**EXERCISE MATERIALS:**
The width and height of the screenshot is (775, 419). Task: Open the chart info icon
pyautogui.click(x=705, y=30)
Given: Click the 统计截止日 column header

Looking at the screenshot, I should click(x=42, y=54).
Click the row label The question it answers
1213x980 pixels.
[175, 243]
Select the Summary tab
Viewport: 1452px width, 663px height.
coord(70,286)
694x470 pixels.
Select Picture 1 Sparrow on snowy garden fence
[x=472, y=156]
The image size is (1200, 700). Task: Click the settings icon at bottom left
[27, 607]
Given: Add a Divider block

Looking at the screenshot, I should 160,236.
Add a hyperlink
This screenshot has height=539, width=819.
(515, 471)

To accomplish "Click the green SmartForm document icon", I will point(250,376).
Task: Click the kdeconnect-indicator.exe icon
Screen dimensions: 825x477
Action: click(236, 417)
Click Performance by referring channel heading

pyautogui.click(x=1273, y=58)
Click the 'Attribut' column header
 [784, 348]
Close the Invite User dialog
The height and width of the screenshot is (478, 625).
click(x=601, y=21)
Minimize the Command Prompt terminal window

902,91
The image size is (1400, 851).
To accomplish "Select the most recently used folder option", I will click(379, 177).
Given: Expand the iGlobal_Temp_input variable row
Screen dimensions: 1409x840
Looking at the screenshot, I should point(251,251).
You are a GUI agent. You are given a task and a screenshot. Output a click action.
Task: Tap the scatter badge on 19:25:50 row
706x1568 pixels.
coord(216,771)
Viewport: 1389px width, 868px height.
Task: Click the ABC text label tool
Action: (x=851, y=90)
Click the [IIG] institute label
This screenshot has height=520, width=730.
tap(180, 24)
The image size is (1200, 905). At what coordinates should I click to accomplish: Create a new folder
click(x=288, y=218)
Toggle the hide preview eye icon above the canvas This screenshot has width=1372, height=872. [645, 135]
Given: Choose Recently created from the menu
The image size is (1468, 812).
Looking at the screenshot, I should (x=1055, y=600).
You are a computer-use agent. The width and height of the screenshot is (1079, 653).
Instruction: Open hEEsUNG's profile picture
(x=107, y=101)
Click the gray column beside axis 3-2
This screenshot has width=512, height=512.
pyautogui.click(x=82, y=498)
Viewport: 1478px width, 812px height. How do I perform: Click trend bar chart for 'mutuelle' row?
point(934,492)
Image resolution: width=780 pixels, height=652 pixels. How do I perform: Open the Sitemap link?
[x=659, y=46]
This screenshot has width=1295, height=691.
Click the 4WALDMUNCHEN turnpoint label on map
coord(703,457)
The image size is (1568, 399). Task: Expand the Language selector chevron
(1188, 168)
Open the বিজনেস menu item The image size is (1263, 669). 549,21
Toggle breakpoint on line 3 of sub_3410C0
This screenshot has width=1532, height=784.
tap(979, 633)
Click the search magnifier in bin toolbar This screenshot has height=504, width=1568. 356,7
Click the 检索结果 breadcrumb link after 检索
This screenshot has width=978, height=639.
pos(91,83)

**PROBLEM REQUIREMENTS:** Reproduce all of the records above line for line, changing nothing.

**RESPONSE TO THIS TASK:**
The width and height of the screenshot is (775, 419). Task: Open the chart info icon
pyautogui.click(x=705, y=30)
Given: Click the 统计截止日 column header

Looking at the screenshot, I should click(x=42, y=54).
Click the row label The question it answers
1213x980 pixels.
[175, 243]
Select the Summary tab
Viewport: 1452px width, 663px height.
coord(70,286)
694x470 pixels.
Select Picture 1 Sparrow on snowy garden fence
[x=472, y=156]
The image size is (1200, 700). Task: Click the settings icon at bottom left
[27, 607]
Given: Add a Divider block

Looking at the screenshot, I should 160,236.
Add a hyperlink
This screenshot has height=539, width=819.
(515, 471)

To accomplish "Click the green SmartForm document icon", I will point(250,376).
Task: Click the kdeconnect-indicator.exe icon
Screen dimensions: 825x477
Action: click(236, 417)
Click Performance by referring channel heading

pyautogui.click(x=1273, y=58)
Click the 'Attribut' column header
 [784, 348]
Close the Invite User dialog
The height and width of the screenshot is (478, 625).
click(x=601, y=21)
Minimize the Command Prompt terminal window

902,91
The image size is (1400, 851).
To accomplish "Select the most recently used folder option", I will click(379, 177).
Given: Expand the iGlobal_Temp_input variable row
Screen dimensions: 1409x840
Looking at the screenshot, I should point(251,251).
You are a GUI agent. You are given a task and a screenshot. Output a click action.
Task: Tap the scatter badge on 19:25:50 row
706x1568 pixels.
coord(216,771)
Viewport: 1389px width, 868px height.
Task: Click the ABC text label tool
Action: (x=851, y=90)
Click the [IIG] institute label
This screenshot has height=520, width=730.
tap(180, 24)
The image size is (1200, 905). At what coordinates should I click to accomplish: Create a new folder
click(x=288, y=218)
Toggle the hide preview eye icon above the canvas This screenshot has width=1372, height=872. [645, 135]
Given: Choose Recently created from the menu
The image size is (1468, 812).
Looking at the screenshot, I should (x=1055, y=600).
You are a computer-use agent. The width and height of the screenshot is (1079, 653).
Instruction: Open hEEsUNG's profile picture
(x=107, y=101)
Click the gray column beside axis 3-2
This screenshot has width=512, height=512.
pyautogui.click(x=82, y=498)
Viewport: 1478px width, 812px height. How do I perform: Click trend bar chart for 'mutuelle' row?
point(934,492)
Image resolution: width=780 pixels, height=652 pixels. How do I perform: Open the Sitemap link?
[x=659, y=46]
This screenshot has width=1295, height=691.
Click the 4WALDMUNCHEN turnpoint label on map
coord(703,457)
The image size is (1568, 399). Task: Expand the Language selector chevron
(1188, 168)
Open the বিজনেস menu item The image size is (1263, 669). 549,21
Toggle breakpoint on line 3 of sub_3410C0
This screenshot has width=1532, height=784.
tap(979, 633)
Click the search magnifier in bin toolbar This screenshot has height=504, width=1568. 356,7
Click the 检索结果 breadcrumb link after 检索
This screenshot has width=978, height=639.
pos(91,83)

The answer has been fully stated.